Secondly, and most important... I do NOT have a 21" flatscreen... I have a 20" AND a 19" (Facility Managers scavenge, ok we don't have big budgets like the data center does).
Seriously, the above quote is the opening paragraph of an article for those IT guys that manage servers, etc and tells what an asset their Facility Manager can be to them.
Although, it does make the assumption that a facility of any reasonable size has a working CAFM system in place.
A facility manager can help with a number of environmental factors, purely because he has a complete overview of a building and its current and planned future uses — something IT staff probably lack. "Obviously you don't want the IT department creating a data center when there are kitchens on the floor above because of the danger of leaks," Janus points out.
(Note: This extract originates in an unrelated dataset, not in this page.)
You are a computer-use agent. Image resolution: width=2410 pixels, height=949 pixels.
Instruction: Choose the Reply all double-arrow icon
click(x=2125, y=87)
But the real issues are power and air conditioning. Air conditioning is the number one consumer of power. Servers, as anyone who has worked in a data center can testify, generate a great deal of heat. The high density racks that are becoming increasingly common in today's data centers consume vast amounts of power, and a similar amount of power is needed to dissipate this heat. That makes the planning and layout of the data center, and the provision of power and air conditioning equipment, crucial.
This falls clearly under the FM purview.
How can FM help? In an organization of any size, it's likely that the facility managers will have a computer aided facility management (CAFM) package at their disposal. Among other things, a CAFM will usually store CAD floor plans of the building and a database of assets. For the data center, this will likely include plans showing the layouts of racks. In many cases, the database will hold the location of each server, the applications running on these servers, and information about the departments that "own" each application, where relevant.
Software tools can also carry out calculations to work out the amount of power that must be supplied in a given area of the data center, and the corresponding cooling capacity needed to remove the resulting heat. Information like this is clearly invaluable for the IT department because no matter what IT strategy is in place, the available power and cooling capacity presents constraints. The only way the IT department can be free to install and run the hardware it wants is if FM has already put in place the power and cooling it requires. And the only way for FM to know the IT requirements is for the two departments to communicate regularly.
It's okay, I'm not bitter... one day, that WILL be me.
I do support any effort to break down divisions and foster communication and sharing between different 'information kingdoms', which is a huge hurdle for any Facility Manager. We each have our specialized skills, knowledge and resources that help our buildings, systems and companies function.